화학공학소재연구정보센터
Advanced Functional Materials, Vol.18, No.17, 2498-2509, 2008
Effect of surfactant on FRET and quenching in DNA sequence detection using conjugated polymers
The effect of a nonionic surfactant on various energy-transfer and quenching processes in deoxyribonucleic acid (DNA) sequence detection using the cationic conjugated polymer (CCP) poly( [9,9-bis(N,N,N-trimethylammonium)hexyifluorene]-co-1,4-phenylene diiodide) and peptide nucleic acid labeled with fluorescein (PNA-Flu*) has been investigated. Steady-state and time-resolved measurements reveal that nonionic surfactant enhances both sensitivity and selectivity in targeted DNA sequence detection. The enhancement of the sensitivity is ascribed to an increase in the CCP quantum yield due to the surfactant breaking up polymer aggregates, increasing the isolated polymer chain concentration, and reducing interchain quenching.
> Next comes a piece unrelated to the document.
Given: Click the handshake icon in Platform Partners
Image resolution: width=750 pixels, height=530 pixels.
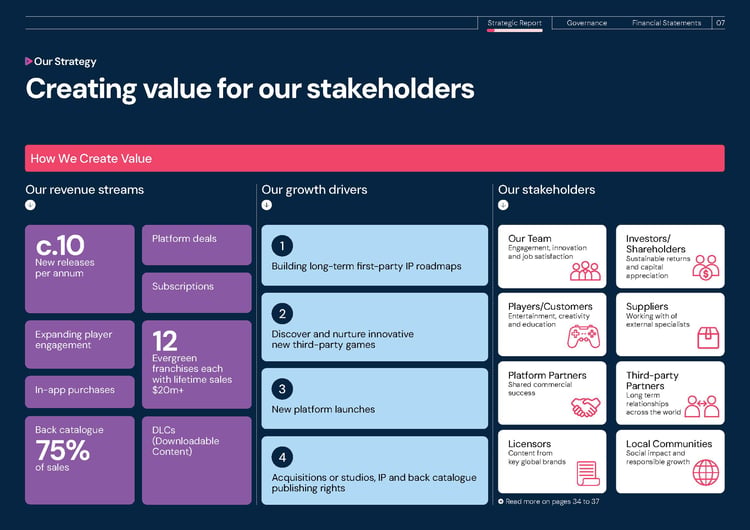Looking at the screenshot, I should 585,407.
This also increases the polymer surface-to-volume ratio. The sensitivity is also improved as the surfactant reduces CCP quenching by DNA and buffer solution through incorporation of the CCP in micelles, which reduces charge-transfer processes. Enhancement of the selectivity is achieved through the reduction of the hydrophobic interaction between the CCP and free PNA-Flu*. Time-resolved fluorescence lifetime analysis provides an effective way to differentiate these particular effects in the DNA-PNA-Flu assays. Comparing the decay profiles of the CCIP, CCP/DNA, and CCIP/complementary DNA:PNA-Flu*, it was found that both surfactant and DNA do not alter dramatically the isolated polymer chain lifetime (the first increases the concentration of the single chains by breaking up the polymer aggregation and the latter reduces the concentration of the isolated polymer chain by static quenching), therefore the change in the isolated polymer chain fluorescence lifetime can predominantly reflect the quenching of the donor by FRET to the PNA fluorescent label. Here, surfactant increases Forster radius by enhancing the polymer fluorescence quantum yield. Furthermore, surfactant also increases the difference in the donor lifetimes between the complementary and noncomplementary cases. This difference reflects the increase in the energy-transfer efficiency and hence higher selectivity. Fluorescein quenching is mediated by the CCP which causes Flu*-Flu* self-quenching via a PNA-CCP hydrophobic interaction. Optimization or minimization of various interactions to achieve the best DNA detection sensor is discussed.